A l’approche de la sortie de son album Tell Me It’s A Dream Rosa Walton à eu la gentillesse de répondre a nos questions.
1. Avec Let’s Eat Grandma, vous avez commencé très jeune. Quels souvenirs vous marquent le plus de cette période formatrice, tant sur le plan artistique que personnel ?
C’est fou de penser à quel point on était jeunes ! Jenny et moi avions 13 ans quand on a écrit notre premier album. Quand je repense aux débuts du groupe, je nous imagine toutes les deux assises dans le train entre Norwich et Londres, essayant de gérer toutes ces valises : claviers, glockenspiel, mandoline, flûtes à bec, etc. On faisait un peu ce qu’on voulait, on donnait des interviews et on inventait des histoires à dormir debout pour la presse.
À 17 ans, nous sommes allés au Pays de Galles avec David pour enregistrer notre deuxième album. C’était génial ! Un souvenir marquant : on a réussi à leur faire annoncer au micro de Morrisons que notre père était décédé et que ses filles attendaient à la caisse. Elles ont demandé son nom, et on a répondu « David Wrench »…
2. Comment décririez-vous l’évolution de votre écriture de chansons depuis vos débuts jusqu’à aujourd’hui, en termes de paroles, de mélodie et d’intention générale ?
C’est intéressant d’y penser. J’écris constamment, donc j’ai composé beaucoup de chansons depuis, et l’écriture est devenue une part tellement essentielle et nécessaire de ma vie que c’est devenu un réflexe. Je suppose qu’avec le temps, j’ai pu explorer des thèmes plus profonds. Avec le temps, mon chant s’est considérablement amélioré, ce qui m’a permis d’élargir considérablement mon registre et ma palette musicale. Cela me permet désormais de mettre davantage en valeur les paroles.
Et au niveau des paroles, j’ai traversé beaucoup d’épreuves ces derniers temps, donc il y a une infinité de choses dramatiques à raconter. Quand j’ai commencé à écrire des chansons, je me souviens que je devais m’asseoir et réfléchir : « Bon, de quoi va parler celle-ci ? », alors que maintenant, ça me vient tout naturellement.

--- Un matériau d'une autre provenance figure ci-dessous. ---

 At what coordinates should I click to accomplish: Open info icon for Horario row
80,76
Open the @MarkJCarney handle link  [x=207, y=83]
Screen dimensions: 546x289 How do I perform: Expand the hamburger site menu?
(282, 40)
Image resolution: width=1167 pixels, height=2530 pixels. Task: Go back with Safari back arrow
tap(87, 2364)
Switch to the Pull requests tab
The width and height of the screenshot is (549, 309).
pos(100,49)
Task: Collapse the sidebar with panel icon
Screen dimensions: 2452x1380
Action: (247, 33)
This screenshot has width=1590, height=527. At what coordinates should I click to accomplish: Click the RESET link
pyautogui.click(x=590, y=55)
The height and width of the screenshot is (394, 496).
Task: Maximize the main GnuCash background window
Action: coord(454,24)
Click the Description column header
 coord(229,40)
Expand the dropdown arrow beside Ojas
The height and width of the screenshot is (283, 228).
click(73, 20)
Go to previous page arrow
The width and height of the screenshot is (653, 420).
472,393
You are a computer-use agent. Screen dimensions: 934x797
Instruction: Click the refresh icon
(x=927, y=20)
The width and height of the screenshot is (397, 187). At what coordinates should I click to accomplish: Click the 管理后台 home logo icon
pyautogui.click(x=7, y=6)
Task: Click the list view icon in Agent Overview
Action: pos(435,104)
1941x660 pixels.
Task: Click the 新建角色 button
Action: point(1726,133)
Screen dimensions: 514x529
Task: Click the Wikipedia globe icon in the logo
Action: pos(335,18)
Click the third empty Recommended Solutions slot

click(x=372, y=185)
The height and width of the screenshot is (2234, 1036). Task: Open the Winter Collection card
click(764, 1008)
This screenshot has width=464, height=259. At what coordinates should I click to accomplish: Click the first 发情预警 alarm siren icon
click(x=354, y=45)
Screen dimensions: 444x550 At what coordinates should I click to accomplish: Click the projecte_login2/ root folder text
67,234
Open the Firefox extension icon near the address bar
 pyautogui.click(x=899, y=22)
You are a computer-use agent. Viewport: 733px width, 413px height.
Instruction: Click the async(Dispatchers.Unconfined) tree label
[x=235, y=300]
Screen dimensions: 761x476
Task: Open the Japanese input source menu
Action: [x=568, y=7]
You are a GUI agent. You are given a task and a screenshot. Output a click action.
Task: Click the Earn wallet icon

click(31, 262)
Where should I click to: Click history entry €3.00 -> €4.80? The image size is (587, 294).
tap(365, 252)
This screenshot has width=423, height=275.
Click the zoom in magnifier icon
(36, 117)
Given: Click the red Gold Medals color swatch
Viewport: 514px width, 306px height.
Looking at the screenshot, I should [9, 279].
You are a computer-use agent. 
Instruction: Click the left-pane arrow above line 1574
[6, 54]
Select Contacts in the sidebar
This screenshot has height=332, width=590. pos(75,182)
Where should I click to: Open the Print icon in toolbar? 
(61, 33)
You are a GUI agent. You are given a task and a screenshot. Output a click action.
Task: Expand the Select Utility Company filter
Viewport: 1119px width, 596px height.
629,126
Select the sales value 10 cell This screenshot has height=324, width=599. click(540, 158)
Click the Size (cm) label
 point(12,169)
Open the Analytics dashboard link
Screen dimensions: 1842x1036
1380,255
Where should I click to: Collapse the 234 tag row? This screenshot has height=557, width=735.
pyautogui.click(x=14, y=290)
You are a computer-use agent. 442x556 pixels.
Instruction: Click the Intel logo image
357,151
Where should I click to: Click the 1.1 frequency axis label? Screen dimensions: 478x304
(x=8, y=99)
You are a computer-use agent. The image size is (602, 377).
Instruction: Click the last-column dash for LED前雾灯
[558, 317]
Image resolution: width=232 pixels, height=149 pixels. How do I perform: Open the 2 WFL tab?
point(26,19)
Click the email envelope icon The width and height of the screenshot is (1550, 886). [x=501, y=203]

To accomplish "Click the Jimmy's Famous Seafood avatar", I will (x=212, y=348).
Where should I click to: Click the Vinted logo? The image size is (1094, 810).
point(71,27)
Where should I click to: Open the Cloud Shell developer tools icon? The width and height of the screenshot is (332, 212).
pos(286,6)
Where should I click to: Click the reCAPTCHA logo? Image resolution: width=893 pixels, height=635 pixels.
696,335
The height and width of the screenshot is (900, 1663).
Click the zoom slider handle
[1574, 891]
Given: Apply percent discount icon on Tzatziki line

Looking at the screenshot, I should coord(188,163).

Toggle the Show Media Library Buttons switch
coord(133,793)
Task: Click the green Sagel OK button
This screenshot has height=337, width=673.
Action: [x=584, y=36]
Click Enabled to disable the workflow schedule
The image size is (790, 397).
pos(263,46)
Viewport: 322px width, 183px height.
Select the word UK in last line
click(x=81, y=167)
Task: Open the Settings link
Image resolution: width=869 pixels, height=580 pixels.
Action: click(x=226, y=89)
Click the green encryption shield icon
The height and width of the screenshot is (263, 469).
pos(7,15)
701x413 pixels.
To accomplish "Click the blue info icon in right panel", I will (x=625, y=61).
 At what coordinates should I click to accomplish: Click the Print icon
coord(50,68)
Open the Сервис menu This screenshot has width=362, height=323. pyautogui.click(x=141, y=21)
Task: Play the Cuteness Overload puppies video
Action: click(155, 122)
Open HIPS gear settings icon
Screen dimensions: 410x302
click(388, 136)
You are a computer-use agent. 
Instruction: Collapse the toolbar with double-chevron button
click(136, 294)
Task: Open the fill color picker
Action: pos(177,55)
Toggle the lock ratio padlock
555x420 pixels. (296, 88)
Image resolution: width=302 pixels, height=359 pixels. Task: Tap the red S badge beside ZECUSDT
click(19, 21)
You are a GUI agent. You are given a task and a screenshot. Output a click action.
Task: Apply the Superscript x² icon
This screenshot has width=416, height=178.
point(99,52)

3. Quels artistes, esthétiques ou univers sonores ont le plus influencé la construction de votre identité musicale ?
Je ne m’inspire pas directement de quoi que ce soit, ça ne fonctionne pas pour moi, ça donnerait juste une version moins bonne de l’original ! J’écoute beaucoup de musique et l’inspiration vient naturellement.
4. À quel moment l’idée de Tell Me It’s a Dream a-t-elle émergé pour la première fois, et quelle était sa forme initiale : une mélodie, un fragment lyrique, une atmosphère, une image… ?
« Sorry Anyway » a été la première chanson composée. Je pense qu’elle a marqué un tournant dans mon style, un changement qui m’est venu comme une évidence, et j’ai conservé cette influence pour le reste de l’album. J’ai retravaillé la plupart des autres chansons au fil des ans, mais celle-ci est restée exactement la même.
Dans les paroles, ce sont les expressions contrastées, comme « un bonheur insoutenable » et « putain d’enfer, c’est un peu comme le paradis », qui ont donné le ton à ce que j’essayais de dire.
5. Votre processus d’écriture change-t-il significativement entre le travail en groupe et le travail en solo, notamment dans la manière dont les décisions créatives sont prises ?
Je le pense aussi, mais j’ai essayé de rendre la création de cet album aussi collaborative que possible. J’ai commencé à écrire beaucoup de chansons avec Sam E Yamaha, puis je les ai enregistrées avec un groupe d’amis et je les ai coproduites avec David. J’étais donc toujours entouré de personnes proches qui participaient, ce qui a rendu le tout beaucoup plus amusant. On ne peut pas vraiment s’amuser seul !
Il y a des choses pour lesquelles je dois être seul, comme l’écriture des paroles. Je dois m’isoler complètement et me plonger dans mon propre monde pour écrire de bonnes paroles, sans personne d’autre à proximité.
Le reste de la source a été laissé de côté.